Please print every record that follows, keeping each one exactly as it is.

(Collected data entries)
BEGIN

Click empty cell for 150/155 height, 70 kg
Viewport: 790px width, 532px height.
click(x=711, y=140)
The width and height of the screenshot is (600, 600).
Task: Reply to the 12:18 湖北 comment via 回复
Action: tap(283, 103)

END

The completed task:
Click empty cell for 150/155 height, 70 kg
Viewport: 790px width, 532px height.
click(x=711, y=140)
The width and height of the screenshot is (600, 600).
Task: Reply to the 12:18 湖北 comment via 回复
Action: tap(283, 103)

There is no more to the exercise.